そのうちの職人の一人として、働くことはあっても、特別元請けにこれからなることは不可能に近い。なんといっても設備投資額がいっぱいレベルではありませんので、元請けになるというのであれば他の業種を探したほうがよさそうです。

しゅんせつ工事業の労災事故例

しゅんせつ工事業の労災事故事例についても紹介させていただきます。

浚渫船のタンク点検中に酸素欠乏症となる

被災者らは、通常どおり前日の午後10時より開始した作業が午前4時30分頃に終了したので、工事部長Aが曳船の船長として浚渫船を繋留地に接岸したが、浚渫作業中に浚渫船が2度ほど右に傾いていたので、傾きの原因を見つけるために手分けして浚渫船各部の点検に取りかかった。

工事部長Aは、配下の作業者Bを引き連れ、まず機関室右舵の後方のマンホールを開けて見たが、傾きの原因がこのタンクではないことが判明した。

別のタンクを調べることにしたが、そのタンクには水が入っていたので、まず、水中ポンプで水を排出することにした。

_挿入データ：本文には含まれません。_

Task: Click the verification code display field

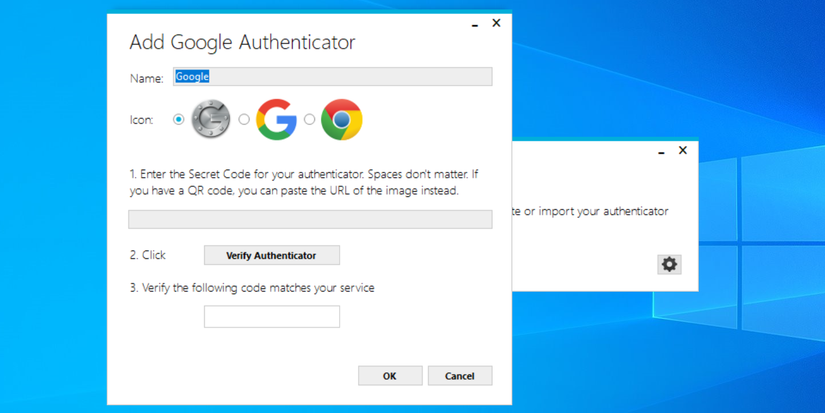Action: coord(272,316)
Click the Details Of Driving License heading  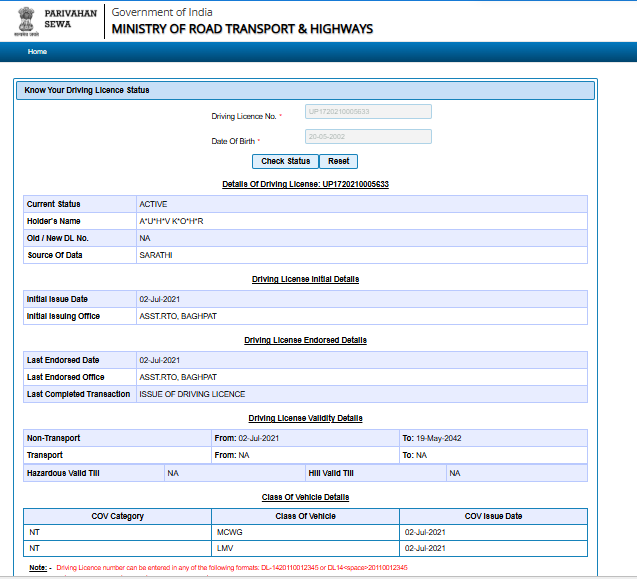pos(305,185)
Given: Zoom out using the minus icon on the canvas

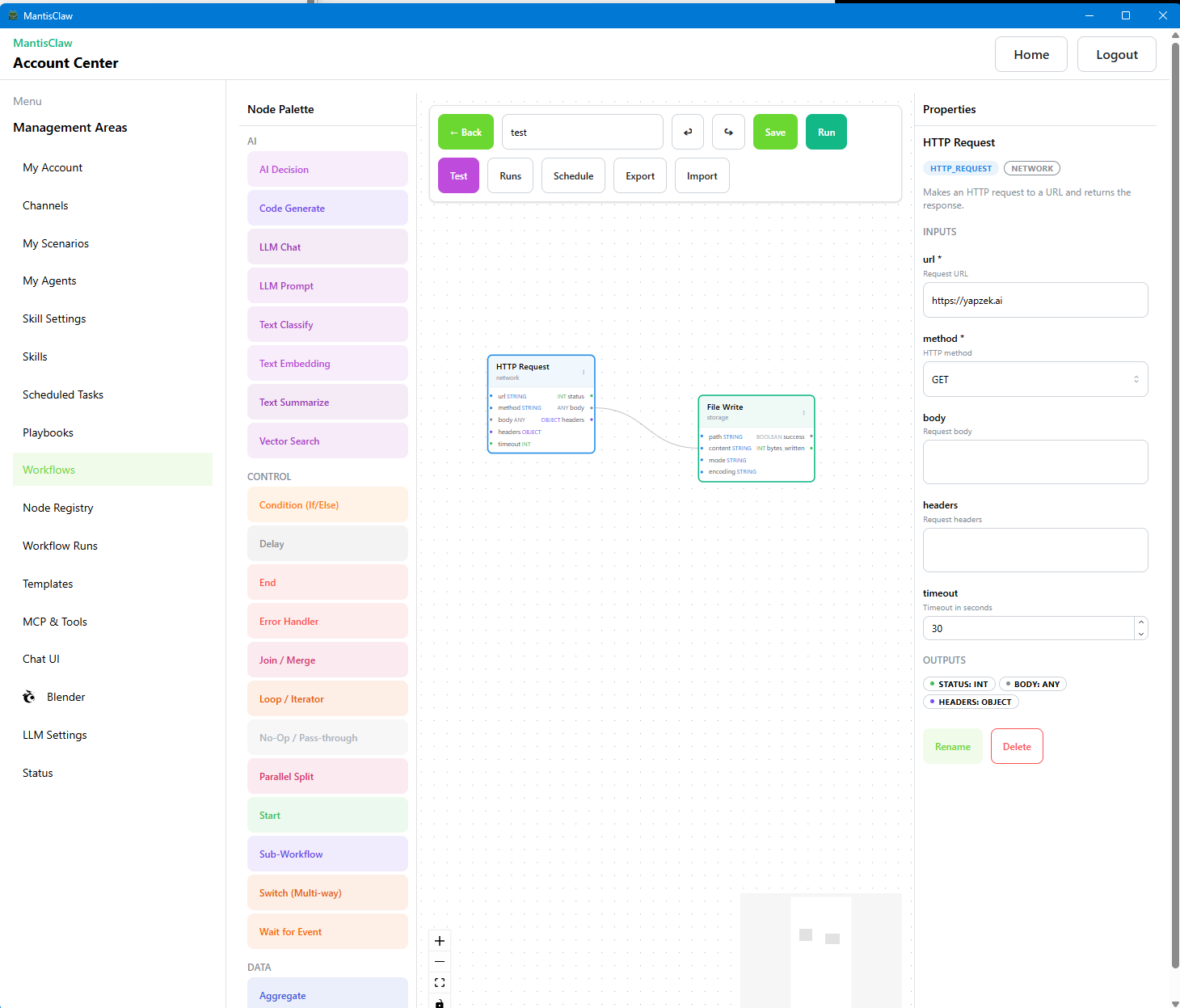Looking at the screenshot, I should [440, 962].
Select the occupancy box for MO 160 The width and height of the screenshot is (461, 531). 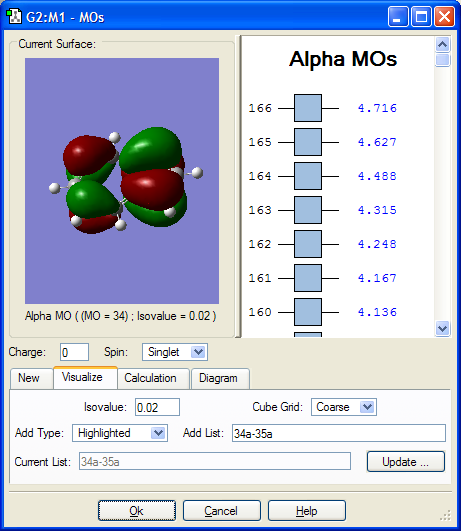[308, 312]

しかし、水は深く傾斜がついているタンクの奥まで入っており、しかも傾斜部には鉄骨材の仕切りがあったため、ホースの先をうまく水面に付けることが困難であったので、タンクの中に入って水を汲み出すことになった。

Bがマンホールから中に入ったが、その直後に叫び声をあげて倒れたので、Aも作業者を助けようと中に入り作業者と同様タンク内で倒れた。

2人は救急隊員にタンク内から救助されたが、2人とも酸素欠乏症のため死亡した。

クレーン船を接岸中、係留ロープに激突された

この工事は、港の航路浚渫(しゅんせつ)を行う工事であり、幅200mの航路を300mに拡張するもので、浚渫(しゅんせつ)区間は延900mであった。

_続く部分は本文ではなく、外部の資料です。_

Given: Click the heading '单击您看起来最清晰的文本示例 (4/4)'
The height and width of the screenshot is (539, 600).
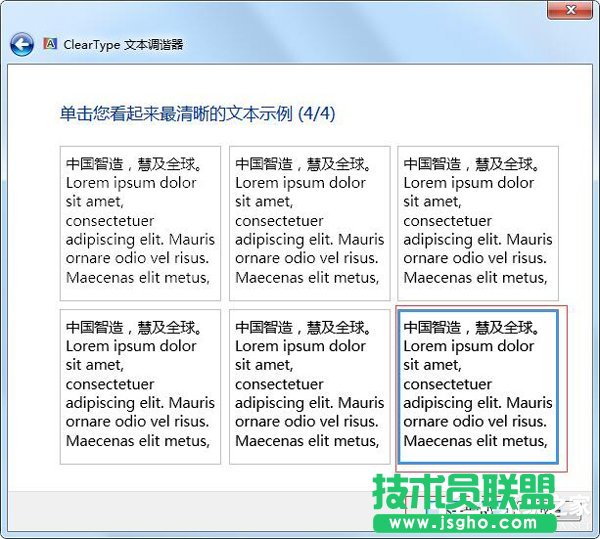Looking at the screenshot, I should tap(197, 113).
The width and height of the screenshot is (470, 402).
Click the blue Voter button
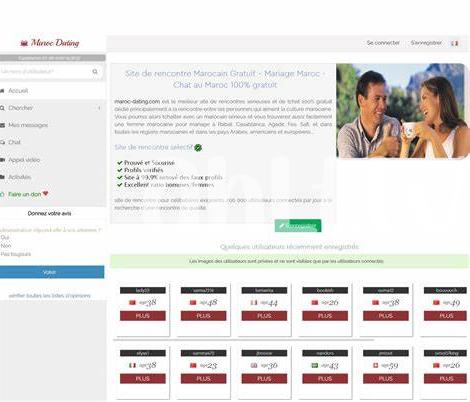pos(52,272)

災害発生当日、作業は、港から沖合約8.5km先に位置する島に設置してある移動式クレーン2台をクレーン船に乗せることであった。

クレーン船に乗っていた作業員が、クレーン船に積まれていた小型船を海上に降ろし、アンカーロープを持って、島の桟橋左岸側の岩場近くまで移動して来た。

その小型船がくるのを見ていた被災者AとBは、岩場に打ち込まれたアンカー(くさび)に取り付けられている係留ロープとつなぐ作業の手伝いをしようと思い、2人は、島の桟橋から左岸側の岩場に降りて行った。

被災者2人は、小型船上の作業員からアンカーロープ(直径45mm)を受け取り、これに係留ロープ(直径22mm)をシャックルでつないだ。その直後、2人が桟橋の方に戻ろうとしたとき、2人の背後から係留ロープが飛んできて2人に激突した。

しゅんせつ工事業の一人親方のまとめ

しゅんせつ工事業の年収は建設業の中では少し高め、しかも仕事量は安定していて不況に強い業種と言えます。

しかし、しゅんせつ工事は一人親方が元請になることはなく、資格なども必要とされています。

ですから元請けになれないので一人親方として年収は上げにくい業種と言えるでしょう。